PG&E declined to speak with Courthouse News about the 83-page plan it submitted to the commission in August.
Solar power has taken off in California over the last decade and an estimated 400,000 homes and businesses have installed solar-panel systems. California's largest cities receive more than 250 days of sun per year; downtown Los Angeles gets 292 sunny days on average.
If the commission removes the net metering tariff, it could hurt consumers' wallets and subdue the growth of solar companies like Elon Musk's SolarCity, the nation's largest provider of rooftop solar systems. SolarCity has been valued at more than $5 billion and helped fund Ivanpah, a massive solar power facility in the Mojave Desert.
The commission's decision could also impact another surprising but growing trend - California farmers who are going solar.
Earlier this month, a group of 16 farmers and agriculture businesses sent a letter to the commission in support of extending net metering. Many farmers throughout the state have installed large solar panel systems in order to temper high electricity rates common during peak summer months.
Les Herringer manages MT Ranch in Butte County and produces walnuts, almonds and rice with the help of solar power. He says farmers have an interest in protecting the environment and that solar power has helped prevent rolling blackouts that were common in past summers.
"We're reducing pollution, we're helping control our energy costs and we've even replaced a couple of engines with electric motors," Herringer said. "Farmers in our area are putting a lot of solar in; we want solar to continue."
In September, after months of campaigning and legislative hearings Gov. Brown signed a landmark climate change bill aimed at drastically increasing the state's production of renewable energy. Senate Bill 350 mandates the state get at least 50 percent of its energy from renewable sources by 2030 in an attempt to "decarbonize California."
While SB 350 addresses electric vehicles and the energy efficiency of state buildings, ironically it doesn't count residential solar production toward its 50 percent goal.
Republican lawmakers, including Assemblyman Brian Jones of Santee, blasted SB 350 for excluding energy produced by residential solar power from its renewable-energy mandate.
"All renewable sources should count toward reaching the 50 percent goal," Jones said in statement. "We should not be excluding the 200,000 Californians who are doing their part to make clean energy a reality."
Sen. Marty Block, D-San Diego, has implored the commission to release more information regarding the utility companies' net metering requests. In a letter, Block called on the commission to reconsider making "devastating" changes to net metering.
"It is critical that trust in the commission be restored with transparency, information and public input from the citizens and businesses that will be affected by the pending regulatory proceedings," Block wrote.
At Block's request, the utilities commission added an additional public hearing for Oct. 28 in San Diego. It says it has received more than 60 different proposals and that the large response could delay its decision.
Solar advocates reiterated their message Thursday, in several planned rallies statewide.
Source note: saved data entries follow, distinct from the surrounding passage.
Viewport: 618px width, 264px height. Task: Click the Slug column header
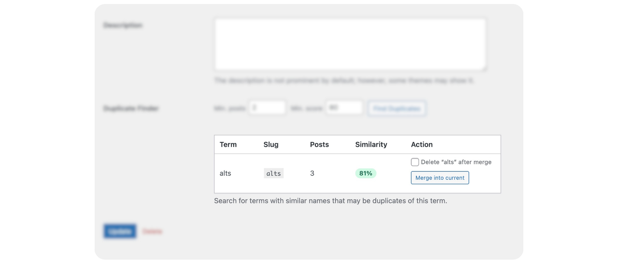(x=271, y=145)
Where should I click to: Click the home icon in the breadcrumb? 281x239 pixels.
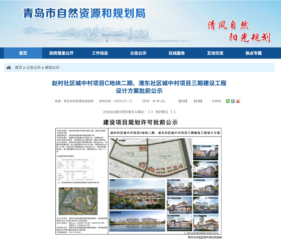[x=9, y=67]
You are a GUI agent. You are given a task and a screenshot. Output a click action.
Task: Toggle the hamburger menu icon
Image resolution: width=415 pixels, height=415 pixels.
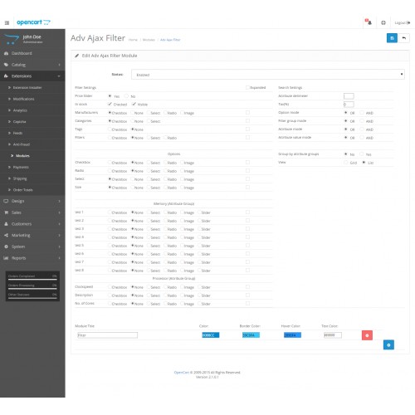tap(7, 22)
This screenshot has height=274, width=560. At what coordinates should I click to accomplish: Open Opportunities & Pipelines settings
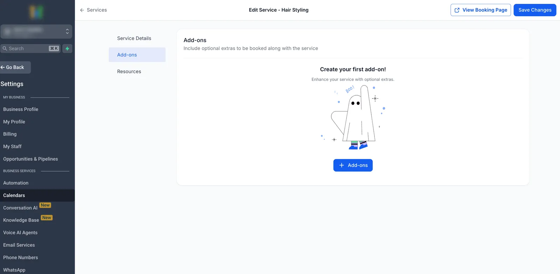point(30,159)
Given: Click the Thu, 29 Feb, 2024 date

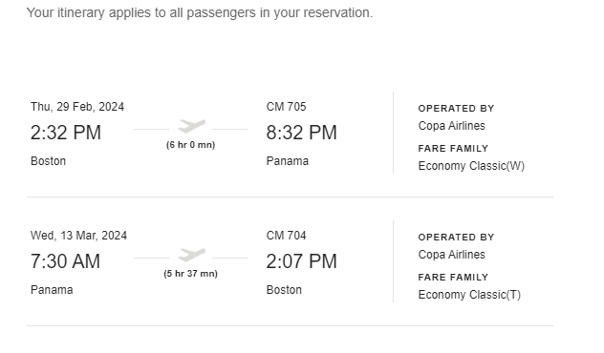Looking at the screenshot, I should [77, 107].
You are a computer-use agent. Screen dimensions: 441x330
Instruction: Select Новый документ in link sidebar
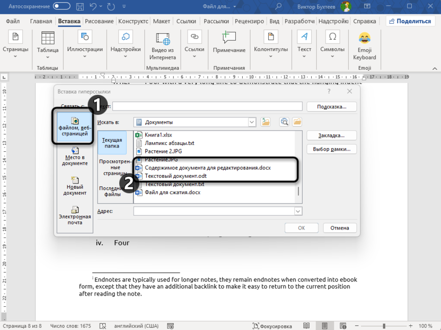[75, 186]
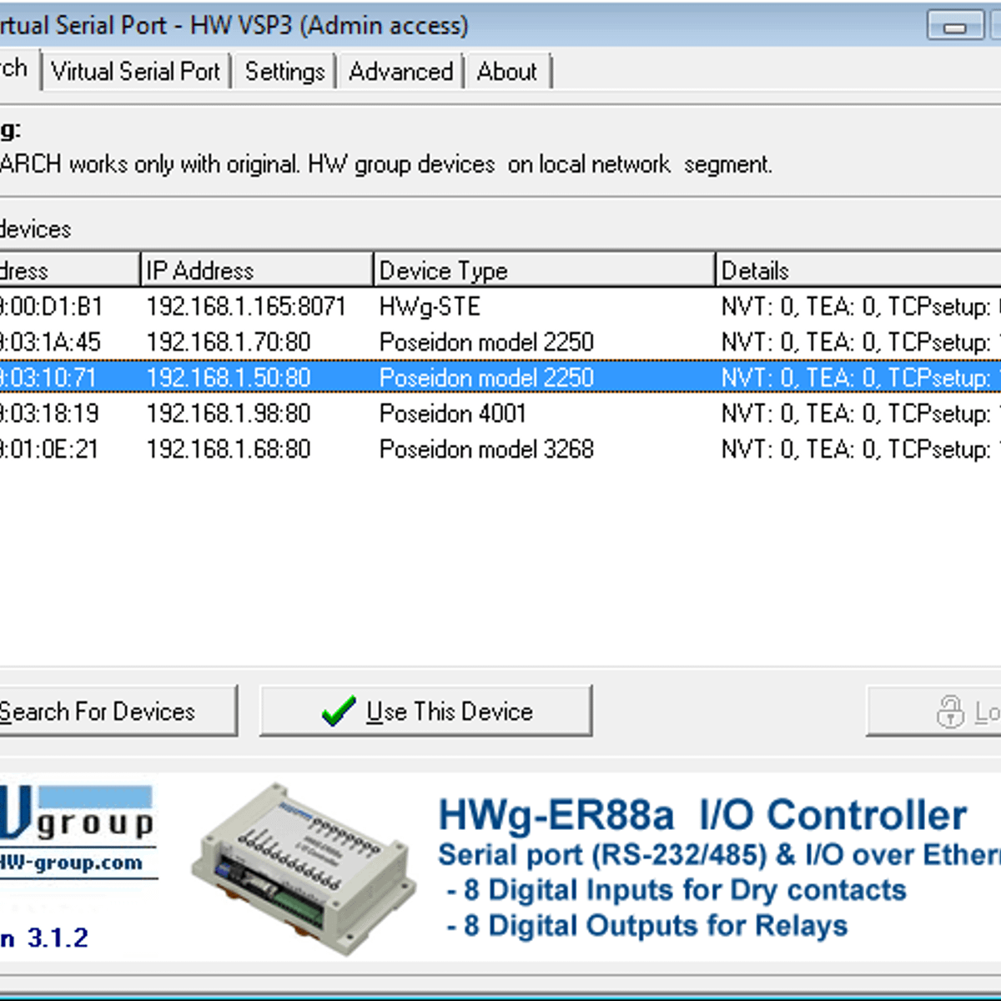
Task: Switch to the Settings tab
Action: click(284, 72)
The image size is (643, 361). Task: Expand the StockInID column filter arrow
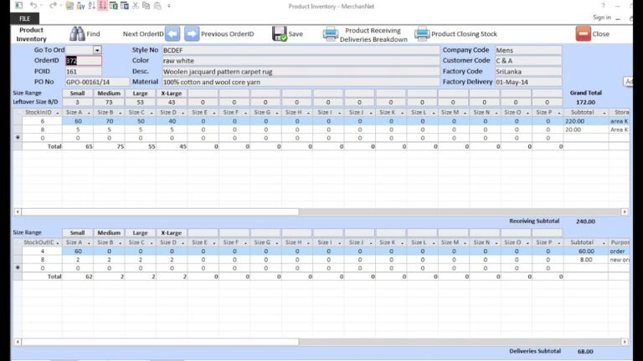click(x=57, y=112)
Along with a rally at the statehouse, more than 300 people protested the net metering proposals in Los Angeles.
Proponents asked state regulators to extend net metering and encourage the growth of solar power in the Golden State.
"We need more time," said Mike Wallace, CFO of Crain Walnuts in Tehama County. "PG&E and the other utility companies would love to pull the rug out from underneath us right now and basically stop us from continuing to proliferate solar. We cannot let them do that."